**Page text**
European Radio Amateurs' Organization
- Logo of EURAO
- Abbreviation: EURAO
- Formation: 2005
- Type: INGO
- Purpose: Lobbying
- Headquarters: Saint-Pierre-dels-Forcats, France
- Region served: Worldwide
- Official language: English
- President: Petrica, YO9RIJ
- Main organ: Board of Directors
- Budget: €3000 (2017)
- Website: www.eurao.org

= European Radio Amateurs' Organization =

The European Radio Amateurs' Organization (EURAO), registered as an official association in 2014, is an association of independent amateur radio associations in Europe. The association focuses on the individuals engaged in the amateur radio hobby, rather than the hobby itself, and so it includes members from outside Europe.

==History==

In 2005 the first idea of EURAO arose, and immediately several European radio amateurs' associations started to strengthen their relationship and to work together, becoming a de facto association.

In 2009 these associations constituted a promoters committee with the aim to do the necessary steps to fully legalize the organization.

In 2010 the EuroBureauQSL service was launched like a coordinated network of QSL bureaus members already run.

In 2011 the first face-to-face meeting took place in Barcelona, Spain.

In 2012 was the international official presentation at the ham radio fair, in Friedrichshafen, Germany.

In 2013 the first statutes were approved, and a board of directors elected.

In 2014 the headquarters was settled in France and became a registered/declared association under the law of 1 July 1901.

In 2015 a letter of understanding was signed with the European Conference of Postal and Telecommunications Administrations and Electronic Communications Committee.

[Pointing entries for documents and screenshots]

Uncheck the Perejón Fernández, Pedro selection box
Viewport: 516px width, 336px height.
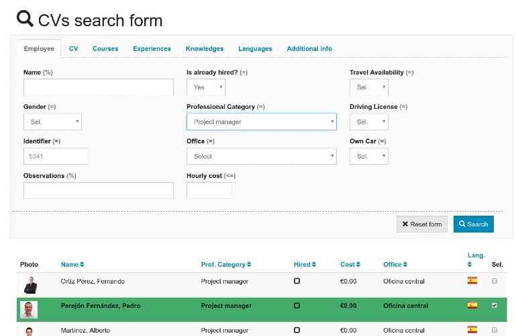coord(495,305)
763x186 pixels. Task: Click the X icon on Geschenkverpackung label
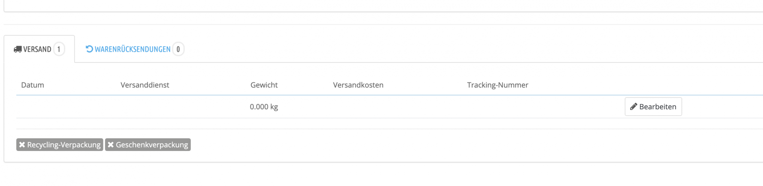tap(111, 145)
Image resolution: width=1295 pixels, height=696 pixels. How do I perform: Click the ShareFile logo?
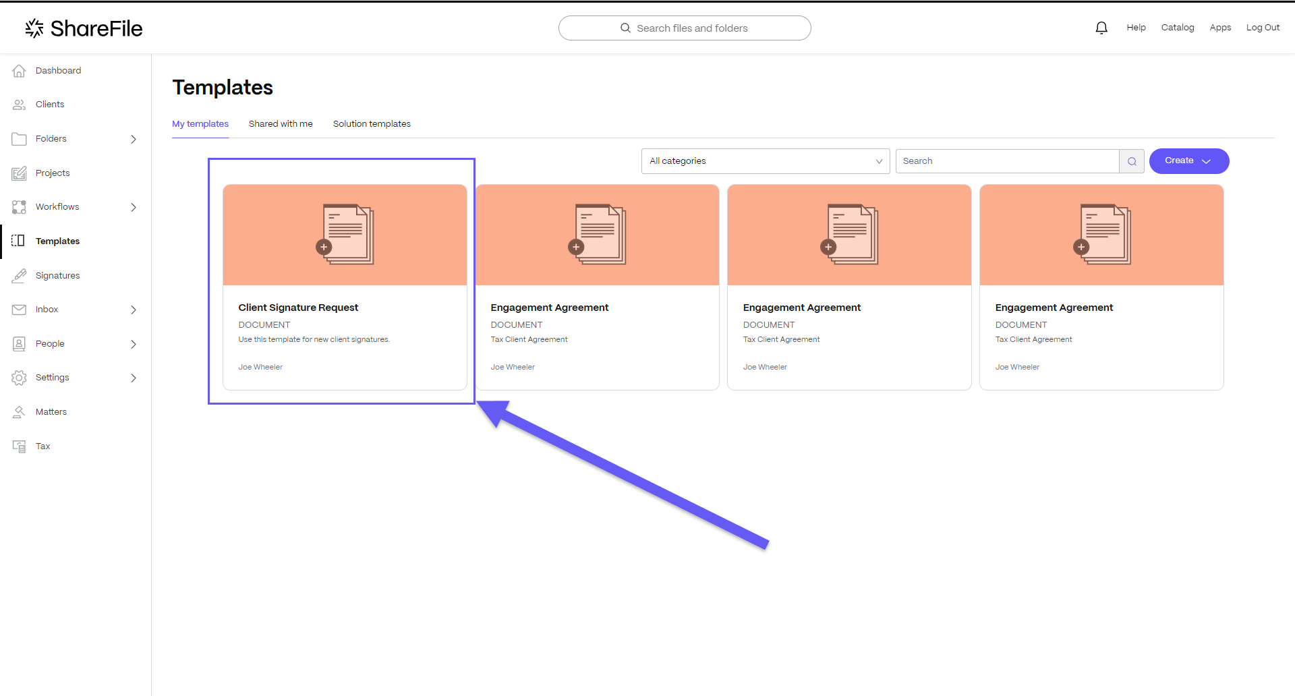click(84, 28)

...

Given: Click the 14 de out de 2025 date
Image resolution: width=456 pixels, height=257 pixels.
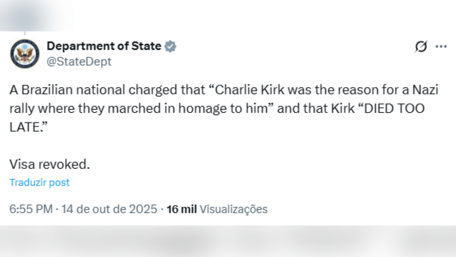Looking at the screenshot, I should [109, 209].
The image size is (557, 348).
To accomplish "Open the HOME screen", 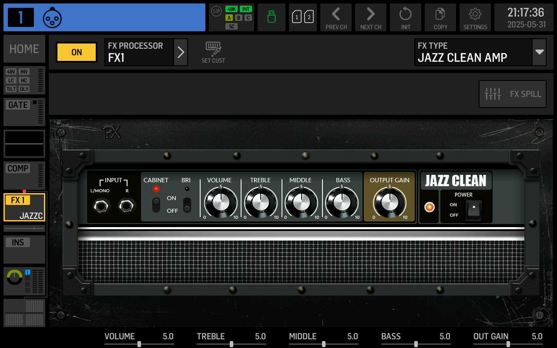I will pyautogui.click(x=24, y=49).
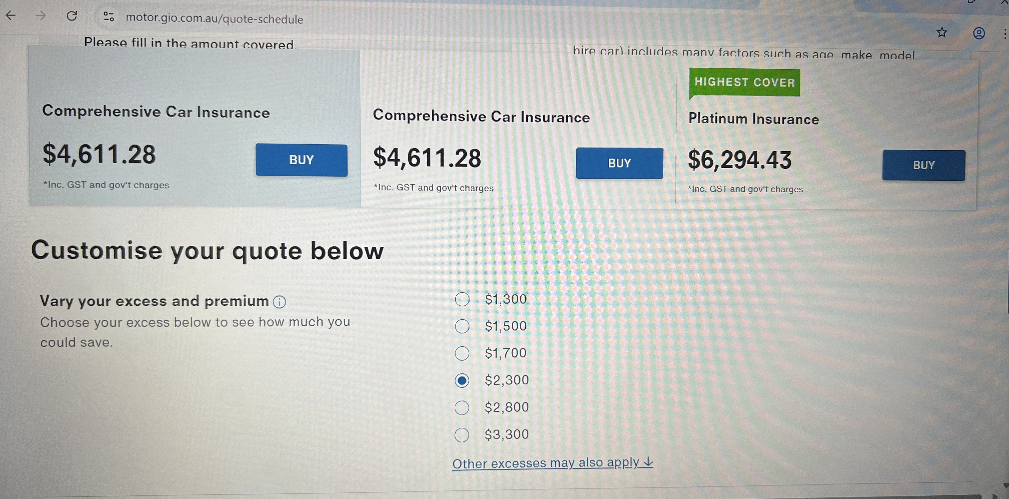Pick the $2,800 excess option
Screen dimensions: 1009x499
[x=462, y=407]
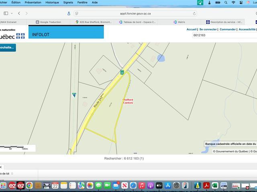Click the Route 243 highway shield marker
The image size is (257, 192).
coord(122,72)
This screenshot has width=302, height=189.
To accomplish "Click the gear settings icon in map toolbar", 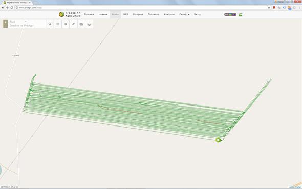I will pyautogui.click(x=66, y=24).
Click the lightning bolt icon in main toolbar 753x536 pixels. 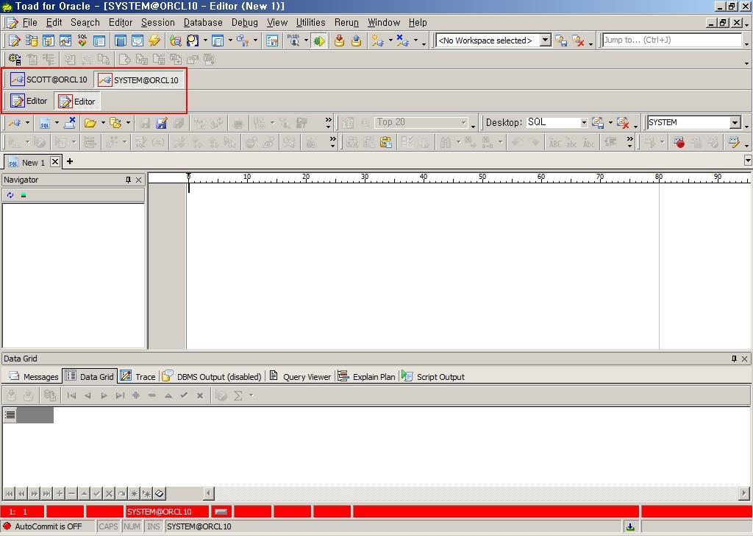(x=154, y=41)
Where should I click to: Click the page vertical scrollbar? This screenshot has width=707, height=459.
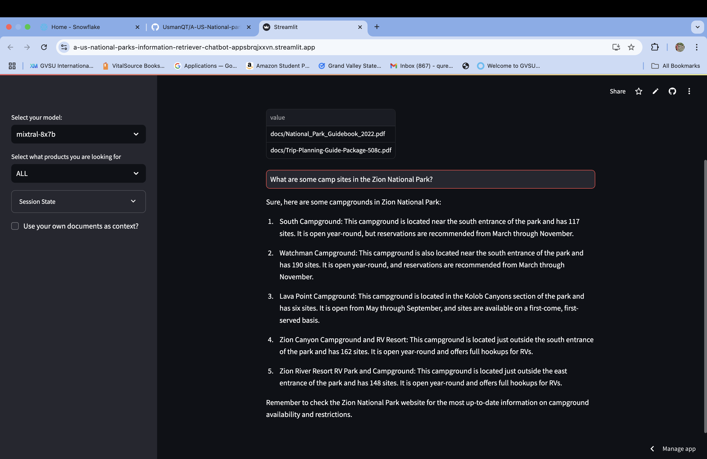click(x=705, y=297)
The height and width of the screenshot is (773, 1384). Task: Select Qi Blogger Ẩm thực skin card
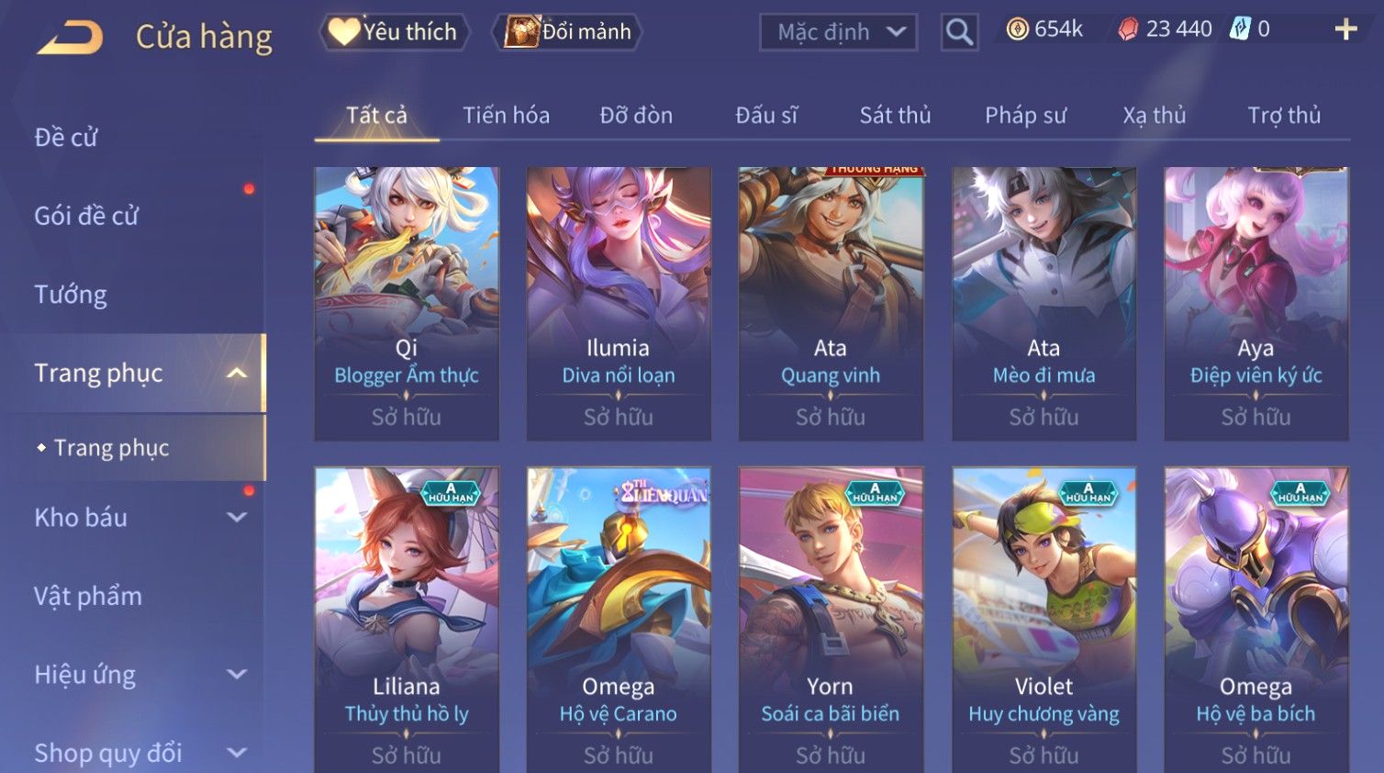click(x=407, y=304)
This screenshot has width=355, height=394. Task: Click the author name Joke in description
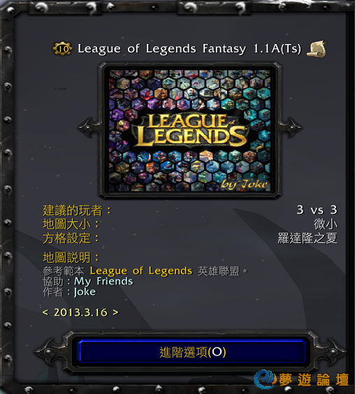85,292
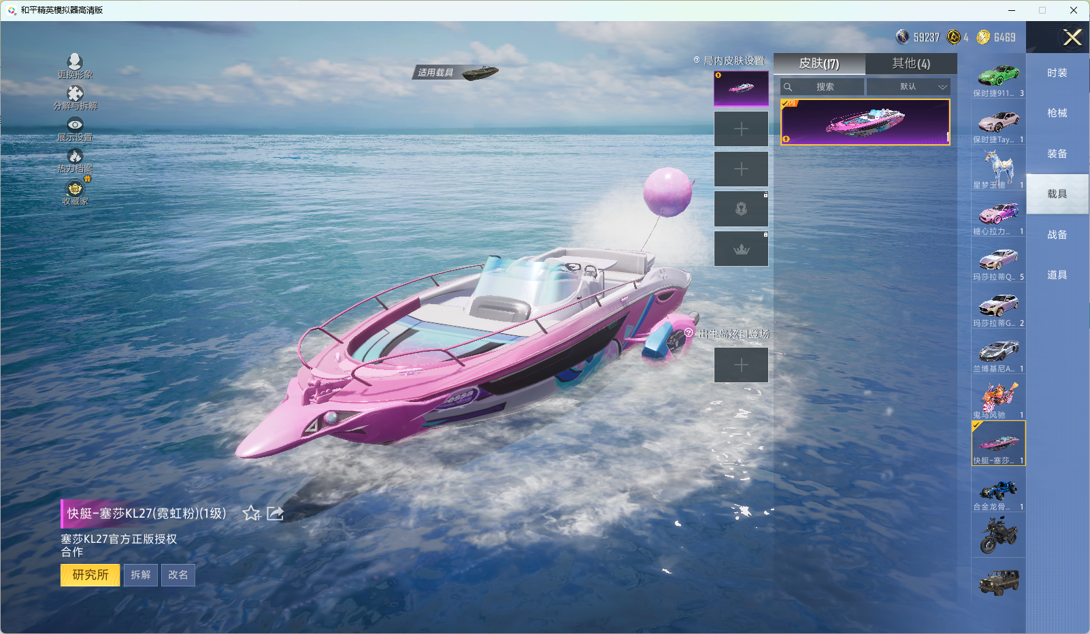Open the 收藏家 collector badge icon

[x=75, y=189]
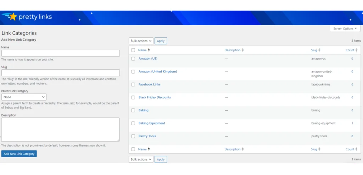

**Objective**
The article on the European Radio Amateurs' Organization says the organization includes members from outside Europe. Using the article, explain why.

**Written solution**
The organization focuses on the individuals engaged in the amateur radio hobby rather than on the hobby itself. For that reason its membership is not limited to Europe and includes people from outside it.